■ DIRECTIONS:
Recast the records from the line with "Task: View site" up to and including the line with "pyautogui.click(x=134, y=147)" as a Markdown table with two columns, Row and Line, numbering each line and leaving out blank lines. Keep the pictures out of the table.

(Target position records)
## START
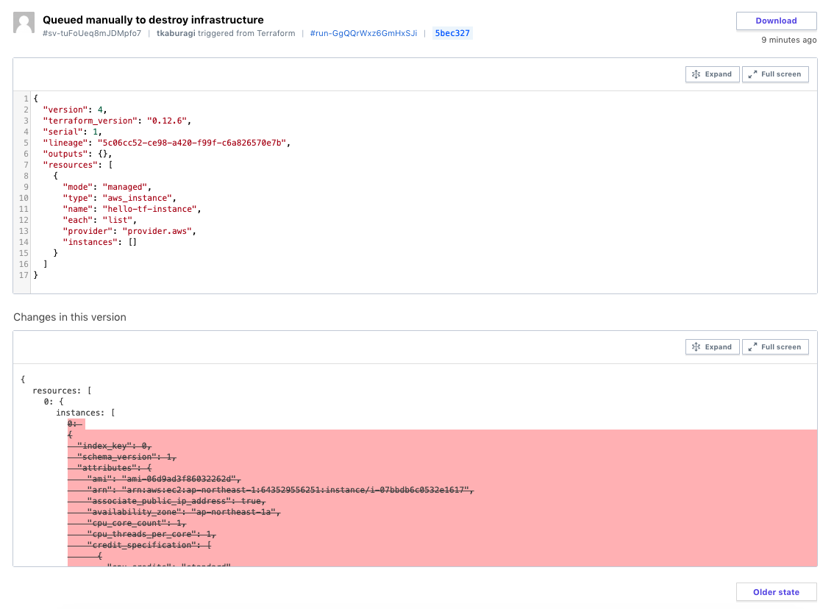
Task: Expand the changes diff panel
Action: (x=712, y=347)
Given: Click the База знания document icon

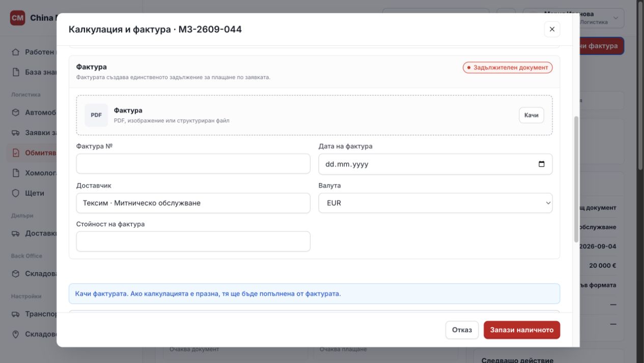Looking at the screenshot, I should (x=16, y=72).
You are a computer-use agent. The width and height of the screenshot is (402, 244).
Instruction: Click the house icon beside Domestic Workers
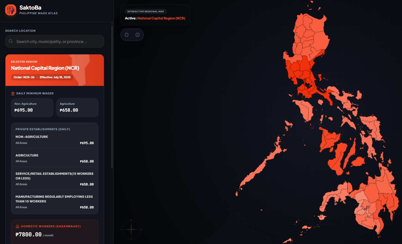18,226
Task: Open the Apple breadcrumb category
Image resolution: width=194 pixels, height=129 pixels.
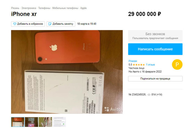Action: coord(83,8)
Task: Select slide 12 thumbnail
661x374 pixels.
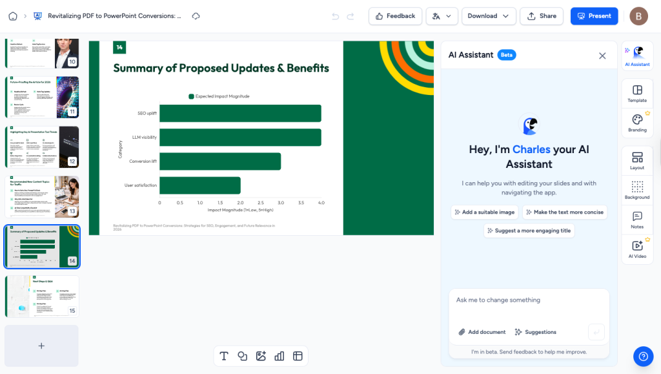Action: click(x=42, y=147)
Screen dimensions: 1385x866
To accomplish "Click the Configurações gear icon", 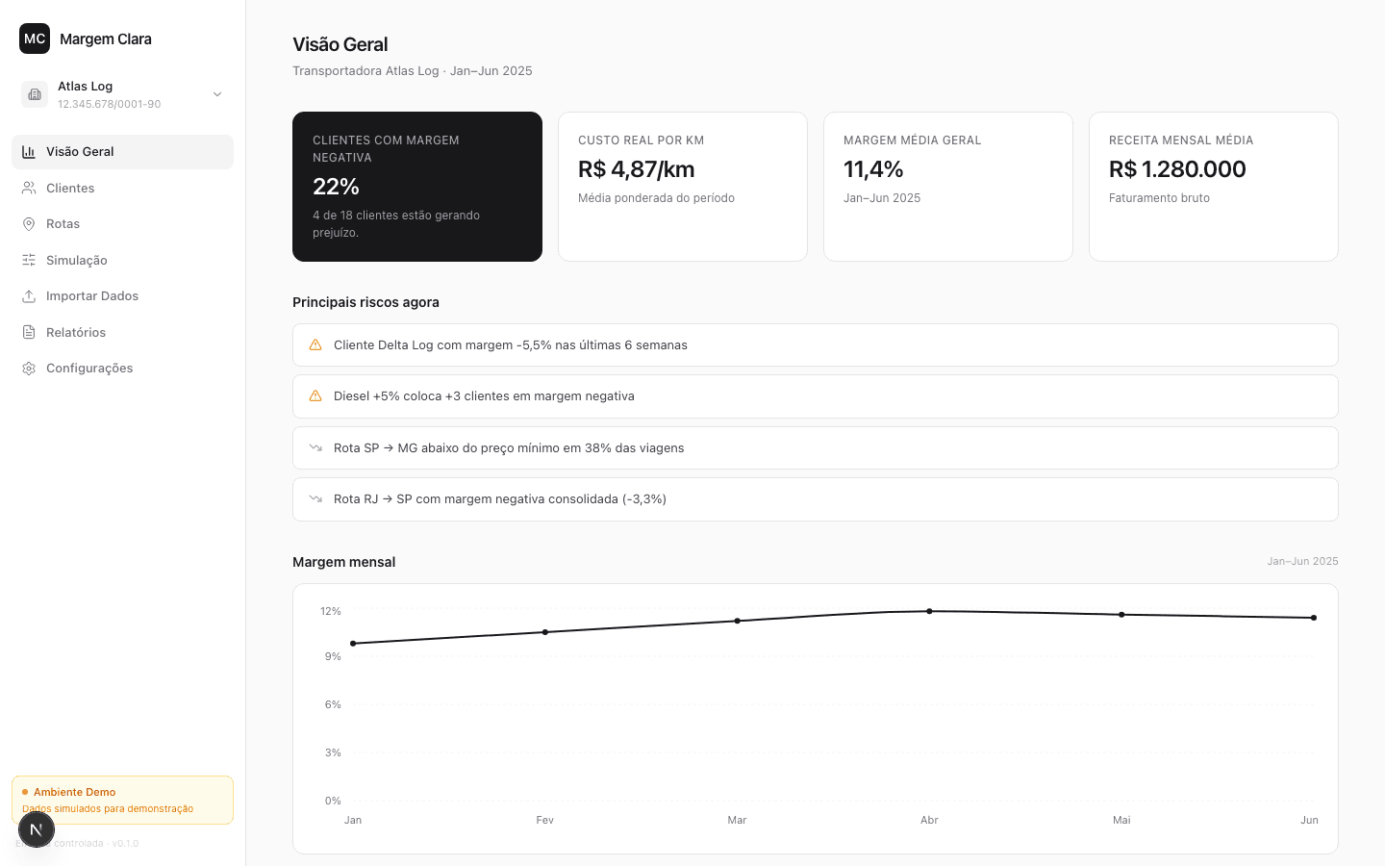I will click(29, 369).
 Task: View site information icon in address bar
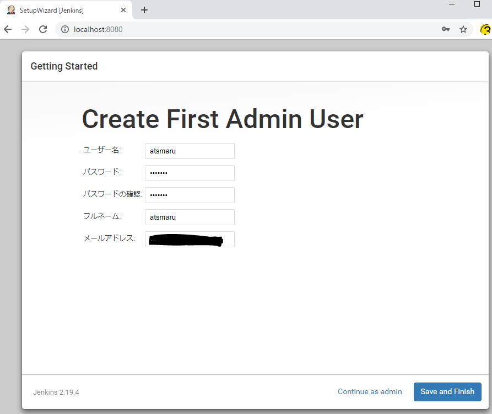tap(64, 29)
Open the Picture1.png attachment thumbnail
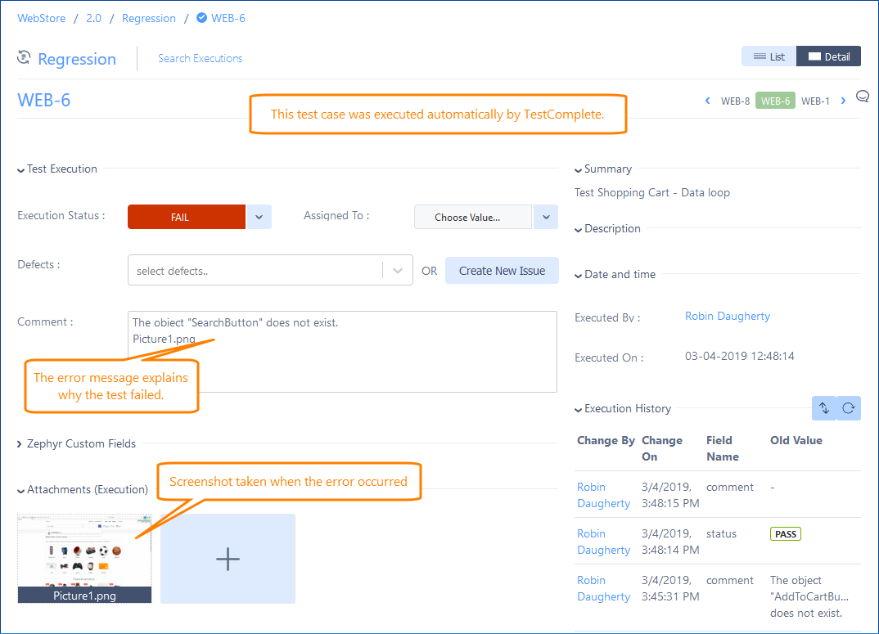 click(83, 555)
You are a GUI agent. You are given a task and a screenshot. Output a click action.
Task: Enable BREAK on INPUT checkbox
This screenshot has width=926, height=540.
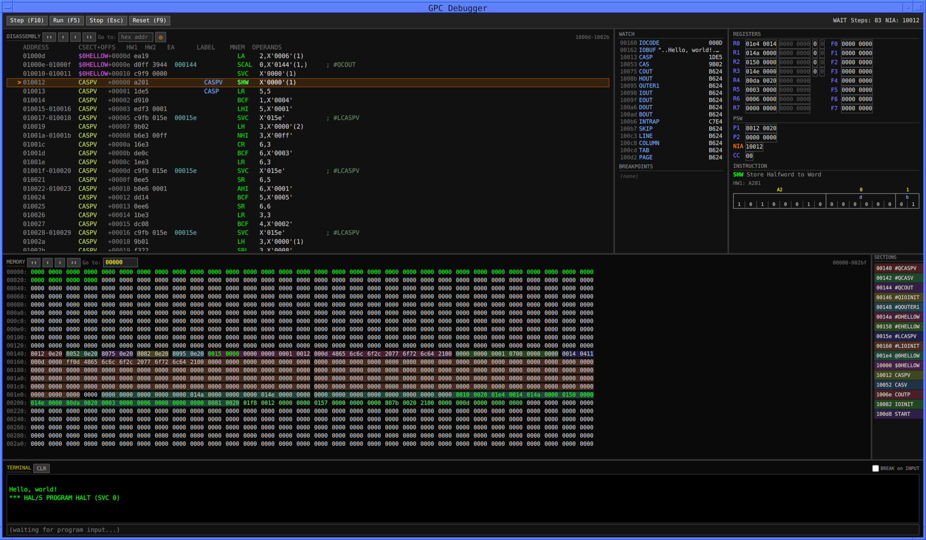pos(875,468)
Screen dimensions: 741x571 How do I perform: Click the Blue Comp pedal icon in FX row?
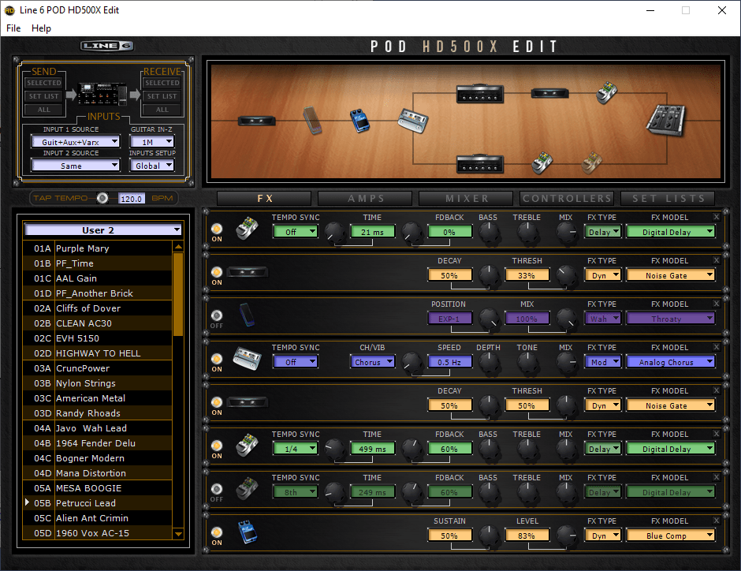(247, 534)
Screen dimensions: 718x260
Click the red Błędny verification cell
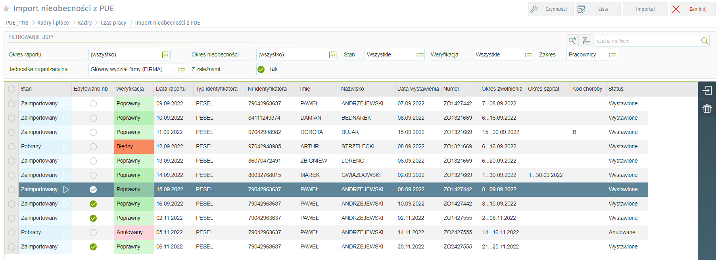pyautogui.click(x=134, y=147)
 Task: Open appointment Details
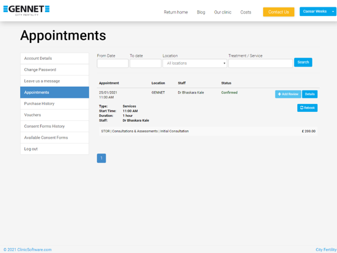click(310, 94)
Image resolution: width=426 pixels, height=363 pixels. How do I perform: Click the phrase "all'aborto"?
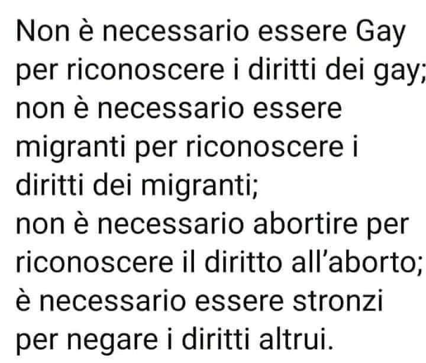coord(357,262)
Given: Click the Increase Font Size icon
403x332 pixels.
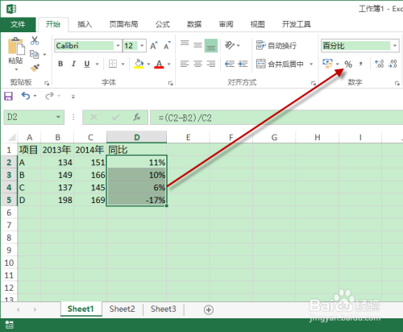Looking at the screenshot, I should tap(154, 46).
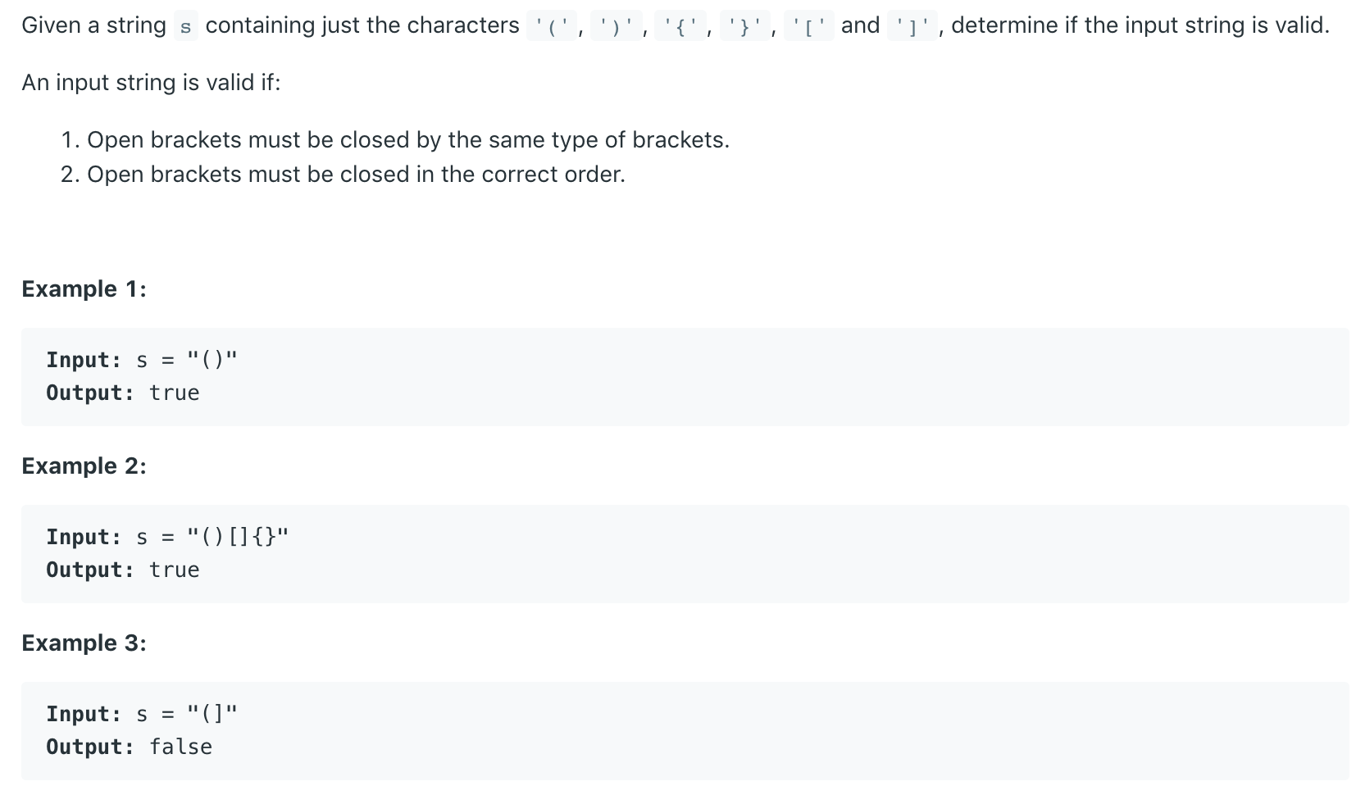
## END
■ ANSWER FOR THE TASK:
| Row | Line |
|---|---|
| 1 |  Task: View site information icon in address bar |
| 2 | tap(64, 29) |
| 3 | Open the Picture1.png attachment thumbnail |
| 4 |  click(83, 555) |
| 5 | You are a GUI agent. You are given a task and a screenshot. Output a click action. |
| 6 | Task: Enable BREAK on INPUT checkbox |
| 7 | This screenshot has width=926, height=540. |
| 8 | pos(875,468) |
| 9 | Screen dimensions: 741x571 How do I perform: Click the Blue Comp pedal icon in FX row? |
| 10 | (247, 534) |
| 11 | Screen dimensions: 718x260 |
| 12 | Click the red Błędny verification cell |
| 13 | pyautogui.click(x=134, y=147) |